AWS Config vs. AWS Security Hub
- AWS Config: Is a foundational data source that performs detailed configuration checks and generates compliance findings.
- AWS Security Hub: Is a centralized security posture management service. It aggregates findings from multiple AWS services—including AWS Config, Amazon GuardDuty, and Amazon Inspector—and third-party tools into a single pane of glass. Security Hub consumes findings from AWS Config to contribute to its overall security score and compliance checks.
Exam Relevance
AWS Config is a key topic on several AWS certification exams, particularly those focused on architecture, security, and operations.
- Certifications: AWS Certified Solutions Architect (Associate and Professional), AWS Certified SysOps Administrator - Associate, and especially the AWS Certified Security - Specialty.

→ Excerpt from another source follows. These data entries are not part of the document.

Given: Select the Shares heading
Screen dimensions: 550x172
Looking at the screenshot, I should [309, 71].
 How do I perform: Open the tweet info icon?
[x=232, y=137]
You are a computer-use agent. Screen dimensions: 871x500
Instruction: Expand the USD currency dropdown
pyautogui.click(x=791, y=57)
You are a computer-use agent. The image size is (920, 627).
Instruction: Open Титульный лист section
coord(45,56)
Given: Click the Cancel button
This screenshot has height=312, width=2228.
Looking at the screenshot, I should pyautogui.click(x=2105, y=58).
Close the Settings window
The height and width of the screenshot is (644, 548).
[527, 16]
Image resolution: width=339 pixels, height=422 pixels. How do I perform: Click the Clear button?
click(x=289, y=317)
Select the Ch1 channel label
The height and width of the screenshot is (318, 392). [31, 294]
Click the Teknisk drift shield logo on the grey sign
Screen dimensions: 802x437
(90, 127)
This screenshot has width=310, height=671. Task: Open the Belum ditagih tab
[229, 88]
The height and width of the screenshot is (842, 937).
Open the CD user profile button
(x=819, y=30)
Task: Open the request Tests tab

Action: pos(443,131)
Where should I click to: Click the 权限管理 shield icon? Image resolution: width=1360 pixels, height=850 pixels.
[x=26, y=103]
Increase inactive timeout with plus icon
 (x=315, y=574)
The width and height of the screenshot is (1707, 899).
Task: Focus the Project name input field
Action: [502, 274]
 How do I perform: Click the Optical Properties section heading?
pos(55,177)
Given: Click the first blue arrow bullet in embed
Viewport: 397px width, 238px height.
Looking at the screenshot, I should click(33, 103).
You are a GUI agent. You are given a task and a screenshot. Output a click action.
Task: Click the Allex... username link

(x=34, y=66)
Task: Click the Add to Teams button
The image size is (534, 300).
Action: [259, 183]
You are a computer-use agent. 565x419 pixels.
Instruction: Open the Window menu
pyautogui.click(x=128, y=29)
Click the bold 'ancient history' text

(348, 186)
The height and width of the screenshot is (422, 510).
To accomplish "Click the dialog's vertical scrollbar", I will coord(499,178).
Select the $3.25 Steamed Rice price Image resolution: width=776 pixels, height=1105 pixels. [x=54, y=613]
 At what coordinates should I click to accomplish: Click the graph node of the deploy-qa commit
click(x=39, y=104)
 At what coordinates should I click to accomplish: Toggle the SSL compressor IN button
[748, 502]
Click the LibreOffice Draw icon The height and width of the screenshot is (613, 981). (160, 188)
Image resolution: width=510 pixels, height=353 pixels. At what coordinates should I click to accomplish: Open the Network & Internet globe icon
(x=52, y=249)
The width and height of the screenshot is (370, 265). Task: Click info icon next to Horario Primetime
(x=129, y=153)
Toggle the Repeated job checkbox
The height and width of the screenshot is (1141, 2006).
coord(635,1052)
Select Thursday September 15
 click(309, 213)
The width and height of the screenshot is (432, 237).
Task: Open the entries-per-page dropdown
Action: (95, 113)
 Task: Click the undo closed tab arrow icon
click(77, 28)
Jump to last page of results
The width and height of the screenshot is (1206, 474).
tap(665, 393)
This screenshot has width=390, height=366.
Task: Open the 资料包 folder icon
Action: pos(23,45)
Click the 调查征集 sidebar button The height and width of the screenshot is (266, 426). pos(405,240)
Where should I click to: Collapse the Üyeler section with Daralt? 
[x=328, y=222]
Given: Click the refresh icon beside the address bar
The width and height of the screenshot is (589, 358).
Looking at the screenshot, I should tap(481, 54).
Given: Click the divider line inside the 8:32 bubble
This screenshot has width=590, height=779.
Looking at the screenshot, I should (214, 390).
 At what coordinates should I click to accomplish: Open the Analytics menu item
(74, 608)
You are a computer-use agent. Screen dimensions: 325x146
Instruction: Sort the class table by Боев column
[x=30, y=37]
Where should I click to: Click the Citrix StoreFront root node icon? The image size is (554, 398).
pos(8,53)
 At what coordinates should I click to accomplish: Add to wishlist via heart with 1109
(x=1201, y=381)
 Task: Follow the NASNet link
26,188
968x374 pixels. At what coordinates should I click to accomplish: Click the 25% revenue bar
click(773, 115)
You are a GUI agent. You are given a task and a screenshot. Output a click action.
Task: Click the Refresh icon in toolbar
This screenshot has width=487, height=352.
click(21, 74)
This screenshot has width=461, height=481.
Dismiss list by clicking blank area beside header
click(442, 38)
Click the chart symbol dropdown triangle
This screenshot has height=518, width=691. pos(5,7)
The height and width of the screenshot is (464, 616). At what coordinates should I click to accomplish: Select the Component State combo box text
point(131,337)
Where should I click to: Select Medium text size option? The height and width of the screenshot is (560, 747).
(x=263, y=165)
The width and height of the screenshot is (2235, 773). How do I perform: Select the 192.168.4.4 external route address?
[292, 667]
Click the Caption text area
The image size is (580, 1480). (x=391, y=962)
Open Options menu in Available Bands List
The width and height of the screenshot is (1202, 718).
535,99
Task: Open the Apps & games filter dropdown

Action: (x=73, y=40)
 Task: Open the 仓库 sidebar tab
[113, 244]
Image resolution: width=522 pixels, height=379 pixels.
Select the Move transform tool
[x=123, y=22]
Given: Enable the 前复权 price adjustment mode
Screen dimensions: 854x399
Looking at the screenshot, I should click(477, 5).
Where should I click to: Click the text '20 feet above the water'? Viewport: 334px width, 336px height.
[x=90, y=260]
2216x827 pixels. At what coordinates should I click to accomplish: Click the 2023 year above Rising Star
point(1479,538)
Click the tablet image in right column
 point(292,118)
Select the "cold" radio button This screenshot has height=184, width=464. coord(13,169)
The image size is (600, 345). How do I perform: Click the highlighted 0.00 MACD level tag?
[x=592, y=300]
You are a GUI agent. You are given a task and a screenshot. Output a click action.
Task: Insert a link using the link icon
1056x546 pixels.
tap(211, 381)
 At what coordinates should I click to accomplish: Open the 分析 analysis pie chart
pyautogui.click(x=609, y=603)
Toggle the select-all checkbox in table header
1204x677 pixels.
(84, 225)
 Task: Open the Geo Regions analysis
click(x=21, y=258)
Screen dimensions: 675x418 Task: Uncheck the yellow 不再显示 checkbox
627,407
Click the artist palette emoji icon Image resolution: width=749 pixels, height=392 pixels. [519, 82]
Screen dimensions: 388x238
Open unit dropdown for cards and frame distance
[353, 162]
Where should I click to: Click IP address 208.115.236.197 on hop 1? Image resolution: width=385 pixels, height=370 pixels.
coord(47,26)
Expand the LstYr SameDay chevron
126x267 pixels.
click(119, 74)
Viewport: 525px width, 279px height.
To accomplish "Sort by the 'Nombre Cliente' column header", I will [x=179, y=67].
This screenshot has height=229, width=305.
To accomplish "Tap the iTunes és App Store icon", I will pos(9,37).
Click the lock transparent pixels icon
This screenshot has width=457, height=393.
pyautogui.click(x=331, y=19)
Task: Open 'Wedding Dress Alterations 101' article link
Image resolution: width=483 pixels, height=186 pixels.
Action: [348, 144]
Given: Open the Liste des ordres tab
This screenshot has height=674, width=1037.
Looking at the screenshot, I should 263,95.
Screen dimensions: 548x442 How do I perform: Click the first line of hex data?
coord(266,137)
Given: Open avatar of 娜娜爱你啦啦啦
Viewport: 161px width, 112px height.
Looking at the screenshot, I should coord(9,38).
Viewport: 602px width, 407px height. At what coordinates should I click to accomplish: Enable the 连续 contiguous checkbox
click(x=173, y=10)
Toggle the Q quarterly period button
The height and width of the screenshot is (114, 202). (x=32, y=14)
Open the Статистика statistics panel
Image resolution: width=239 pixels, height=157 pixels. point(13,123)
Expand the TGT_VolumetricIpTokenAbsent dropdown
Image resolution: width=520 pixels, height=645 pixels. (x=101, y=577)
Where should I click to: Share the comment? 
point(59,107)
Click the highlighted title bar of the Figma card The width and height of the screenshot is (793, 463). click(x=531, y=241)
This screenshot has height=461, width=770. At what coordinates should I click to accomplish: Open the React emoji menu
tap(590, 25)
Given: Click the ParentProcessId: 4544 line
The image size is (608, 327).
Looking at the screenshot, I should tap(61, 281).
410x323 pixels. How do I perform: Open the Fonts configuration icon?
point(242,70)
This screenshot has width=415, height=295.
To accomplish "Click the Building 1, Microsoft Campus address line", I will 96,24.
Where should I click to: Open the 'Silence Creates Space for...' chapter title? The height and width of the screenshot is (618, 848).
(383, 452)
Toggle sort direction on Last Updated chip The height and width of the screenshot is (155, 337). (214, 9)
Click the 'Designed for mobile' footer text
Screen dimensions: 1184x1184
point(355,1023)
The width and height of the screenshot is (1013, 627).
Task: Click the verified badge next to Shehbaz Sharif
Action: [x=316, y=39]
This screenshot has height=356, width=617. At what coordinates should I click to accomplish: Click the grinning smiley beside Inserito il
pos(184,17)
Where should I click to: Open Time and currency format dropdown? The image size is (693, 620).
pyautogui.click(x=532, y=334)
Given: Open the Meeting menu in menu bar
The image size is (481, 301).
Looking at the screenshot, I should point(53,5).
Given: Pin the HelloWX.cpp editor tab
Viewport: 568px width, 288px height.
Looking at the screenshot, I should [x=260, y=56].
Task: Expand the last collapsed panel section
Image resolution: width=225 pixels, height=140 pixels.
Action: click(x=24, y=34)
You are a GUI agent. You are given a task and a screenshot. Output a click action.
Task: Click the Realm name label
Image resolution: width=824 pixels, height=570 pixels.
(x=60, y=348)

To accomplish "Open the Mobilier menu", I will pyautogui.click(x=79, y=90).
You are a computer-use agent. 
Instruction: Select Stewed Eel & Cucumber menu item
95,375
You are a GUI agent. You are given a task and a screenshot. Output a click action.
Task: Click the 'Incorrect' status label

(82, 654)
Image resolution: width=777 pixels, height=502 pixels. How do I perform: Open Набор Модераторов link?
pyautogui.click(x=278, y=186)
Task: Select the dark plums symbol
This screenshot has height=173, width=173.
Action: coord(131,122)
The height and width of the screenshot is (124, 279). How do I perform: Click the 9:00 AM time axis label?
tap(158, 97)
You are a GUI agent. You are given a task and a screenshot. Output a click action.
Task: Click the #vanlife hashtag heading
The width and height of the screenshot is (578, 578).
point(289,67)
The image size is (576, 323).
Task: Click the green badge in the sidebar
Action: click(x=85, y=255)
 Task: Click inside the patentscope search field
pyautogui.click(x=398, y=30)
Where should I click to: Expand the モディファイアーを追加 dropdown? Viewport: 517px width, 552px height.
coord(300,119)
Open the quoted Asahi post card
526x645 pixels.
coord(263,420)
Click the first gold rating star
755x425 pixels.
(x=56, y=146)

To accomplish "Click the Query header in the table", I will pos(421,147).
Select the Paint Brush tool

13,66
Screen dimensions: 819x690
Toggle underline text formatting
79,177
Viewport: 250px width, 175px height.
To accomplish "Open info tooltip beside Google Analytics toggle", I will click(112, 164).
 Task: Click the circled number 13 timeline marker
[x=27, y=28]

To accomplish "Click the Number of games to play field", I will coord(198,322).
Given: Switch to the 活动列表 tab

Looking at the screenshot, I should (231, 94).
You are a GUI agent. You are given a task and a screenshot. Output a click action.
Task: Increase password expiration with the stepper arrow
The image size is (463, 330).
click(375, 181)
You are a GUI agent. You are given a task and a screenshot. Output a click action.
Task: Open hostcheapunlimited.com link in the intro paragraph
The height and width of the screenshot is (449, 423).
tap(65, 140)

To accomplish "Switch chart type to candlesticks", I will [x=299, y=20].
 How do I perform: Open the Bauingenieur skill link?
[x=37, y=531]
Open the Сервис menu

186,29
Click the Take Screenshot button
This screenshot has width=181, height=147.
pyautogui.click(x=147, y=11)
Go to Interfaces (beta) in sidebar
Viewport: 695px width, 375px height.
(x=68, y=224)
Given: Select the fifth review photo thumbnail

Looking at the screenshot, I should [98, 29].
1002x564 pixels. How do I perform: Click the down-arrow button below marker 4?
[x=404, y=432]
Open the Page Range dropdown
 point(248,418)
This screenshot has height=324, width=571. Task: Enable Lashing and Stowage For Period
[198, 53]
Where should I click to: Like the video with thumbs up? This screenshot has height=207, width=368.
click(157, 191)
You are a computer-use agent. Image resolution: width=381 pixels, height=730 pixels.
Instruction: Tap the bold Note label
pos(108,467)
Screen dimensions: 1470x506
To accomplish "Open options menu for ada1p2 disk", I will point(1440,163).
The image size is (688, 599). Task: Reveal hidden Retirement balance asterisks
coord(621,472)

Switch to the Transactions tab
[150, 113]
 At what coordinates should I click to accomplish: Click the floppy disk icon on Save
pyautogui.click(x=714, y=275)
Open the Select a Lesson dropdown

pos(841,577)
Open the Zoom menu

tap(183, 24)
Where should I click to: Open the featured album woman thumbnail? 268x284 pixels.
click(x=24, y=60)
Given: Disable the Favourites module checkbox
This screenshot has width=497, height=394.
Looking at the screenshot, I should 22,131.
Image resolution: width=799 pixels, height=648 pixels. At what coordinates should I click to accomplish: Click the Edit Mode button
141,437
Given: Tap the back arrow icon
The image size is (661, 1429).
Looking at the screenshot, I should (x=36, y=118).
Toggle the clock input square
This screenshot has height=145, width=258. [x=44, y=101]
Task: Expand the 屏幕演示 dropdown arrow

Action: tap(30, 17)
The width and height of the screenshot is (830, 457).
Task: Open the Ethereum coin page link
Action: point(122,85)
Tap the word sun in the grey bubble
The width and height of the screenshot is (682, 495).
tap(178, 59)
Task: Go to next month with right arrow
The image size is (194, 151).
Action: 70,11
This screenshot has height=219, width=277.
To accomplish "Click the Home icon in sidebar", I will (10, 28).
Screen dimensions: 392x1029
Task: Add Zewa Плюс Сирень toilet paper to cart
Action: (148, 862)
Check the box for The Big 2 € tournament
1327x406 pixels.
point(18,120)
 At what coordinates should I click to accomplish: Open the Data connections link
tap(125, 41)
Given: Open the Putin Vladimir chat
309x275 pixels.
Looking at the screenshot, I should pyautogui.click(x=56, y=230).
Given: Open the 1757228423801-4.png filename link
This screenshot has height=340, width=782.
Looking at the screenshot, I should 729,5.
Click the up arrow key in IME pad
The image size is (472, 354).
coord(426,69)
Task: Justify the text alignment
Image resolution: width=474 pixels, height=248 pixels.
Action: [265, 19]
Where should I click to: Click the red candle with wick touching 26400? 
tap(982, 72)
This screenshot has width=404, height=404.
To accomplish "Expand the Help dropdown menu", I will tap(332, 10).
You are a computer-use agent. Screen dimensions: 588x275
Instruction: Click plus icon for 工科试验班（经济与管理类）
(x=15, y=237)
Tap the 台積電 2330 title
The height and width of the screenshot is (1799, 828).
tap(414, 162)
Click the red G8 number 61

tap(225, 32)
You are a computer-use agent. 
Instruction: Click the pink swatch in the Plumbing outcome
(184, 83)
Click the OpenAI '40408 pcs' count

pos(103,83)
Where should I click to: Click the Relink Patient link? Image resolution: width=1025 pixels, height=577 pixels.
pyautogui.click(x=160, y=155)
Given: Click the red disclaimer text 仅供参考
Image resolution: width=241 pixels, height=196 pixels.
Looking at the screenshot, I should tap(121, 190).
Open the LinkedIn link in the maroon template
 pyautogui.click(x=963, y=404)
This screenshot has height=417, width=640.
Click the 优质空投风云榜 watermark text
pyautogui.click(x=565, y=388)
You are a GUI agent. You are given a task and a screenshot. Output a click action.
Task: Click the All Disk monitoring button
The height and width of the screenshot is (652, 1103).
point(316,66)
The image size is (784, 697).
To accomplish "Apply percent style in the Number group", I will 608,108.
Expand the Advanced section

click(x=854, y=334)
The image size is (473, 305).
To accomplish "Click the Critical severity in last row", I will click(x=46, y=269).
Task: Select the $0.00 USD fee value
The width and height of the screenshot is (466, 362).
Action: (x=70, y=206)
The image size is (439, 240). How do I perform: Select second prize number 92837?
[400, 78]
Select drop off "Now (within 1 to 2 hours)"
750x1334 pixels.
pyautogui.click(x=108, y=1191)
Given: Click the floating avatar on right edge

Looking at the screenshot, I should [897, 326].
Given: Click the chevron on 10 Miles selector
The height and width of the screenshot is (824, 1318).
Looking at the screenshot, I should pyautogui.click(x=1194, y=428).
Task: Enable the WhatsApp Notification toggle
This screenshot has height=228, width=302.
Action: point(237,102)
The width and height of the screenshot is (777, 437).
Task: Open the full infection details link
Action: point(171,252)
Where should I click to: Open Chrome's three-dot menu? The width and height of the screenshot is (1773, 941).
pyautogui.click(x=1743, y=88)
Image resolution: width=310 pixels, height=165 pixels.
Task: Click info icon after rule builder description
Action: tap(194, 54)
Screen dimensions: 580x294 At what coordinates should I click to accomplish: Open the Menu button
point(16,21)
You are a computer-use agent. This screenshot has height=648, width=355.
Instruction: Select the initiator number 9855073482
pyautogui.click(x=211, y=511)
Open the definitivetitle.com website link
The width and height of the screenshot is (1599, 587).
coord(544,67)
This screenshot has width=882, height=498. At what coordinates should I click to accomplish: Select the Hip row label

- Key Topics: Examinees must understand the core purpose of AWS Config, be able to clearly differentiate it from AWS CloudTrail, and know its primary use cases for compliance, auditing, and troubleshooting. Key concepts include Configuration Items (CIs), managed vs. custom rules, conformance packs, and the role of automated remediation.
Frequently Asked Questions
Q: Does AWS Config prevent users from making non-compliant changes?
A: No, not by default. AWS Config is a detective control that reports on non-compliant configurations after they happen. However, you can configure automated remediation actions using AWS Systems Manager Automation documents to automatically correct a resource that is flagged as non-compliant. For preventive controls, you should use AWS IAM policies, Service Control Policies (SCPs) in AWS Organizations, or VPC endpoint policies.
Q: What is the difference between AWS Config and AWS CloudTrail?
A: They answer different fundamental questions. AWS CloudTrail is an audit log of API calls that answers, "Who made an API call to change this resource, when, and from where?". AWS Config records the state of the resource itself over time, answering, "What did the resource's configuration look like before and after the change, and is the new state compliant with my rules?". They are best used together for a complete picture of activity and state.
Q: Can I track the configuration of software inside my EC2 instances?
A: Yes. While AWS Config natively tracks the configuration of the EC2 instance resource itself (e.g., instance type, security groups), you can extend its visibility to the guest operating system. By using the AWS Systems Manager agent and integrating with AWS Config, you can record software configurations, network settings, and application versions inside your EC2 instances and on-premises servers.
This article reflects AWS features and pricing as of 2026. AWS services evolve rapidly — always verify against the official AWS documentation before making production decisions.